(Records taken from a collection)
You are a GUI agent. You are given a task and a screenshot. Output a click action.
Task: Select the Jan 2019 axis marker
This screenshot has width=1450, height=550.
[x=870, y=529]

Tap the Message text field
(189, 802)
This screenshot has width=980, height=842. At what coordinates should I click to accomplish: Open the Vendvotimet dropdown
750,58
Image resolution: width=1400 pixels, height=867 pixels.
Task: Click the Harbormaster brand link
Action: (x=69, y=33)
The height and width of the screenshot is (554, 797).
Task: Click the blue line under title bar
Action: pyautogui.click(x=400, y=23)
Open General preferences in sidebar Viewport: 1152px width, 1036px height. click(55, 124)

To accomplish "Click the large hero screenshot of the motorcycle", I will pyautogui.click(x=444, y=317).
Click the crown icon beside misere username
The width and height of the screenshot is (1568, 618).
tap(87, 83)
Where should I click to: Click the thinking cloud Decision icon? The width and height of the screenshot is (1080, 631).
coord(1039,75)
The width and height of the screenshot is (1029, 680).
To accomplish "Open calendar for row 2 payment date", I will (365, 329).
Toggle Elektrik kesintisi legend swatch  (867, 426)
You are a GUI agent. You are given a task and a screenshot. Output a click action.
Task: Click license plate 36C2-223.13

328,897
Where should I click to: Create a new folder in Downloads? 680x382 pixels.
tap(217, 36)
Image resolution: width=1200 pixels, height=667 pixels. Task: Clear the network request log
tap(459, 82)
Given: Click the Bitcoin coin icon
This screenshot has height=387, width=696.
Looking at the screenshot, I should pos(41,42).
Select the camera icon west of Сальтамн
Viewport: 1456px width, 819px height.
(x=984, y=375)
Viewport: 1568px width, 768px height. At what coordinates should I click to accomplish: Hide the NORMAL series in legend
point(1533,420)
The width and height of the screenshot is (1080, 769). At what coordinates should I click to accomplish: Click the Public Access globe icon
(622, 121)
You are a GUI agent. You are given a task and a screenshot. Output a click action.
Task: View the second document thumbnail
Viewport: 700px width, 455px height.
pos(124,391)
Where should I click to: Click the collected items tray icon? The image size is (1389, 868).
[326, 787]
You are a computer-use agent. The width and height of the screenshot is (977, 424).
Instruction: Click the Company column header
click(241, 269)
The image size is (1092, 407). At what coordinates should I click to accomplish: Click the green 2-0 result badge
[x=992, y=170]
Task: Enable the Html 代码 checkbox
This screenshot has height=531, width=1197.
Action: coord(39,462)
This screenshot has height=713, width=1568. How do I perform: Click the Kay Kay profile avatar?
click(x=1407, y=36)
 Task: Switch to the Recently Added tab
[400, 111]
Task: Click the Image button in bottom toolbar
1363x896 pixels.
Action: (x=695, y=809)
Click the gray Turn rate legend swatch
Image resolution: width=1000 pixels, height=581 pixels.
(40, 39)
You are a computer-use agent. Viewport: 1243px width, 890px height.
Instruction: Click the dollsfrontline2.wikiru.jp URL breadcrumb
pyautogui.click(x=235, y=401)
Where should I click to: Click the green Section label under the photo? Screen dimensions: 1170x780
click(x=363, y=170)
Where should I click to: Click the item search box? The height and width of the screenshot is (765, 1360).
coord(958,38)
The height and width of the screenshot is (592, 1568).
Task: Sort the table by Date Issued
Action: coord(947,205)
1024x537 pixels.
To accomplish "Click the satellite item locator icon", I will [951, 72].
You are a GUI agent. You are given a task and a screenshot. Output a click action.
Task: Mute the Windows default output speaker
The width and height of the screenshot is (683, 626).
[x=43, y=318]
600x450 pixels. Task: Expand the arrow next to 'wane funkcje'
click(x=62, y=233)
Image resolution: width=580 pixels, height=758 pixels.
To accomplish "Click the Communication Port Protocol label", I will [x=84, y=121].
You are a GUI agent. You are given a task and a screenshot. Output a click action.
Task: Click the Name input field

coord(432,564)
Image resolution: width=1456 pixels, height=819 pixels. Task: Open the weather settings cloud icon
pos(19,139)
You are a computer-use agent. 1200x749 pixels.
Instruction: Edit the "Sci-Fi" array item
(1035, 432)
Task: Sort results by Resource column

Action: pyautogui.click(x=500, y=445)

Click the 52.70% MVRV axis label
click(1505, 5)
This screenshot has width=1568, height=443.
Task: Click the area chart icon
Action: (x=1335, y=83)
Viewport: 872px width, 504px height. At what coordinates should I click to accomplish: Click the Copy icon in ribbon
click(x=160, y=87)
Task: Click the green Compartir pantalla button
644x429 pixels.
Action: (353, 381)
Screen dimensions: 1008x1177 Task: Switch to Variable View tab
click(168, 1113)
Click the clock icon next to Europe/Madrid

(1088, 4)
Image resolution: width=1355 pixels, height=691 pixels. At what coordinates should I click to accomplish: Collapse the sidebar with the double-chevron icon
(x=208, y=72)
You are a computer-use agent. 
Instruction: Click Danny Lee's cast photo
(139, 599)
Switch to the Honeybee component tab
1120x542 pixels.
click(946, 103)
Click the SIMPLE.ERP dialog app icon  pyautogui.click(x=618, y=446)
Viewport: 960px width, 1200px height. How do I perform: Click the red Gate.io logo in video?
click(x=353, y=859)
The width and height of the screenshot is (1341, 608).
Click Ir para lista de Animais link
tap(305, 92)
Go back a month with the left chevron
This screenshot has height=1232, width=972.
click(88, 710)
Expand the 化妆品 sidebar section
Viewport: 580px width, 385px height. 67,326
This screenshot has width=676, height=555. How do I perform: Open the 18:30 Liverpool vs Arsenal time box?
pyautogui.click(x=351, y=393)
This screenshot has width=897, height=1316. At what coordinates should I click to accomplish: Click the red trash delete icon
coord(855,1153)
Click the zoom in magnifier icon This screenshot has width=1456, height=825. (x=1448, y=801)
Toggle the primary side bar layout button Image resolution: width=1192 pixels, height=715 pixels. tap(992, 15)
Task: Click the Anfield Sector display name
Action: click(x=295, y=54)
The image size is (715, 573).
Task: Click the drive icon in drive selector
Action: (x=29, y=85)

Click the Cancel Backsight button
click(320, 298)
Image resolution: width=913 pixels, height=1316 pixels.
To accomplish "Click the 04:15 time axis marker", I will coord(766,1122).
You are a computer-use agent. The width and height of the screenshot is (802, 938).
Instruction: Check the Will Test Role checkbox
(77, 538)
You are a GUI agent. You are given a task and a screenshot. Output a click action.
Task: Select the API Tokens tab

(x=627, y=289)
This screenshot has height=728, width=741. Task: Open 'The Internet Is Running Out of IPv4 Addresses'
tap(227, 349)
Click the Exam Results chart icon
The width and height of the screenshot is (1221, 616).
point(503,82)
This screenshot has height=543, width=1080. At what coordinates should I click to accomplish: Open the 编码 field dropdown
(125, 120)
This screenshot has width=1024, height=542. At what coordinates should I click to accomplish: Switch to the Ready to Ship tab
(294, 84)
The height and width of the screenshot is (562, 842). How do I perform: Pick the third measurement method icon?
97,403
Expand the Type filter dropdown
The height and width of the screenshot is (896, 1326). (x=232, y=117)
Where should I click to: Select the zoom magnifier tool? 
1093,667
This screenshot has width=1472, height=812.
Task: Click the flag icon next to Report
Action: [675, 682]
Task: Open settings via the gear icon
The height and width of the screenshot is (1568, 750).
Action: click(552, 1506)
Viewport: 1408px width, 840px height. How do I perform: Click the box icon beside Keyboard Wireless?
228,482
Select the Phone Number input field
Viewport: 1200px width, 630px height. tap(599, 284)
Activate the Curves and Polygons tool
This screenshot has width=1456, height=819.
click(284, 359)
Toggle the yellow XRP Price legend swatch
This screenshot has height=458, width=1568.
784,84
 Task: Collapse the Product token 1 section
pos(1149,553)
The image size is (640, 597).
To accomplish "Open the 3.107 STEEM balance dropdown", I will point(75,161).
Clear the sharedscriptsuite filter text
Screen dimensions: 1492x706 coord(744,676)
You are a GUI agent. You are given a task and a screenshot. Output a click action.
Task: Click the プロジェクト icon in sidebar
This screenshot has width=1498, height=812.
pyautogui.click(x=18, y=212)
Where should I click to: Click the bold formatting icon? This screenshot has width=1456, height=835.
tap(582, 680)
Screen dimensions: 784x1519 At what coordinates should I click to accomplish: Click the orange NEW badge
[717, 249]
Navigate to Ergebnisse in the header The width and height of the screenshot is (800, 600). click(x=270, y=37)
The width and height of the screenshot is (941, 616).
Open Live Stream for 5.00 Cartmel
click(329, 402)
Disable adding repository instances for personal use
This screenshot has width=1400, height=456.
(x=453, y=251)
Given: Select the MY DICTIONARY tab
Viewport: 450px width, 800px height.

-- Goal --
Identify each line above that contains the word "computer" and copy those lines. Case counts.

-- Output for this task --
You are a computer-use agent. The width and height of the screenshot is (977, 424).
You are a computer-use agent. Viewport: 1243px width, 890px height.
You are a computer-use agent. 1200x749 pixels.
You are a computer-use agent. 
You are a computer-use agent. The width and height of the screenshot is (802, 938).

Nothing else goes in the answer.